Lugar was also damned by FreedomWorks and the tea party movement for his bipartisanship – he had served as U.S. Sen. Barack Obama’s mentor on foreign policy.
So there’s the natural question of whether Luger should serve as a warning for Chambliss, who has spent the last 18 months pushing for a bipartisan solution to the federal debt crisis.
Georgia’s senior senator said he anticipates primary opposition when he runs for re-election in 2014, but won’t take it as a penalty for speaking politely with Democrats. Rather, he’ll consider it feature of Georgia’s status as a one-party state.
“Just look at what’s going on in our congressional delegation right now. Every one of them, except Tom Graves, has one or multiple primary opponents,” Chambliss said. “We can all remember that Democrats had primary opposition on a regular basis, even incumbents. I think it’s only natural to think that that’s going to happen.”
But Chambliss is not worried. “I never sold my house,” he said.
Now, as to the F-22: On Sunday, “60 Minutes” featured two Air Force officers, in uniform, describing problems with the stealth fighter’s oxygen system that had caused them to refuse to fly the plane.
The interview was conducted in the presence of a member of Congress, to assure the pair of their protected status.
“I actually caught part of it live. I didn’t know it was coming on. It’s not a new issue – it’s been with us for a good while. Needless to say, it’s a serious issue, and being taken seriously by the Air Force,” Chambliss said.
“It’s not often that you active duty personnel exercise whistle-blower rights. I don’t think I’ve ever seen it before,” Chambliss said. The senator said he anticipated no specific hearings on the plane’s problems.
The F-22 has been criticized as an expensive, Cold War beast that was ill-suited to the asymmetrical warfare in Iraq and Afghanistan – where it was not used. However, a U.S. flock of F-22s was recently sent to the United Arab Emirates – as a not-so-subtle message to Iran.
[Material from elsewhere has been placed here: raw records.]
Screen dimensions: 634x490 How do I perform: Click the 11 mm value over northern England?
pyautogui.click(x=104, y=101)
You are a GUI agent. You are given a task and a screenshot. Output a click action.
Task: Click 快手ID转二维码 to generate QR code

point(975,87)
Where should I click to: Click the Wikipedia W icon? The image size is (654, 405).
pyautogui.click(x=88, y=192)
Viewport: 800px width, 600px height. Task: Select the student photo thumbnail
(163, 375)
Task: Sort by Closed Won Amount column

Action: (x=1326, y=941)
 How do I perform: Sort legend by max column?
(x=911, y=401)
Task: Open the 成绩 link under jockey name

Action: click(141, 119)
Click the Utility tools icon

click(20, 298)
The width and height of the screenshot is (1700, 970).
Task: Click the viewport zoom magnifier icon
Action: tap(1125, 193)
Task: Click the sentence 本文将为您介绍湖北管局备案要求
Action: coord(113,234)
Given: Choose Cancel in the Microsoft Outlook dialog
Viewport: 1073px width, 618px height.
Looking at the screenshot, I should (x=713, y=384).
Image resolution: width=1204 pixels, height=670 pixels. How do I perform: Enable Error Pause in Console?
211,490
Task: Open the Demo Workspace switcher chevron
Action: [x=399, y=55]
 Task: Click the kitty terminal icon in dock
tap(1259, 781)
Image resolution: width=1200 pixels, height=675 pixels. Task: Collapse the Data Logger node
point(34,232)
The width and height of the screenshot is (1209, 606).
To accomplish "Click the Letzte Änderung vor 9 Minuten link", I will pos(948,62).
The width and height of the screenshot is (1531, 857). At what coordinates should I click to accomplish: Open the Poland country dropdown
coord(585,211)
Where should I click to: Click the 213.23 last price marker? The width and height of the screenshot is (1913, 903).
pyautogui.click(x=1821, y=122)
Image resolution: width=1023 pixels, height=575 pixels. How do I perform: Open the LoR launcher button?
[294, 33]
“I was coming back from Afghanistan last week – we ended up staying an extra day in Dubai, and had a chance to visit personnel there. We have just moved some F-22s to Dubai,” said the ranking Republican on the Senate Intelligence Committee.
Iran is equipped with a Russian-made missile defense system designed to go the Patriot system one better. “When you go into air space where you’ve got SA-20s, nothing we have in the inventory other than the F-22 can fly in there and take out those types of missiles without being shot down. So it’s still the Air Force’s main weapons system,” Chambliss said.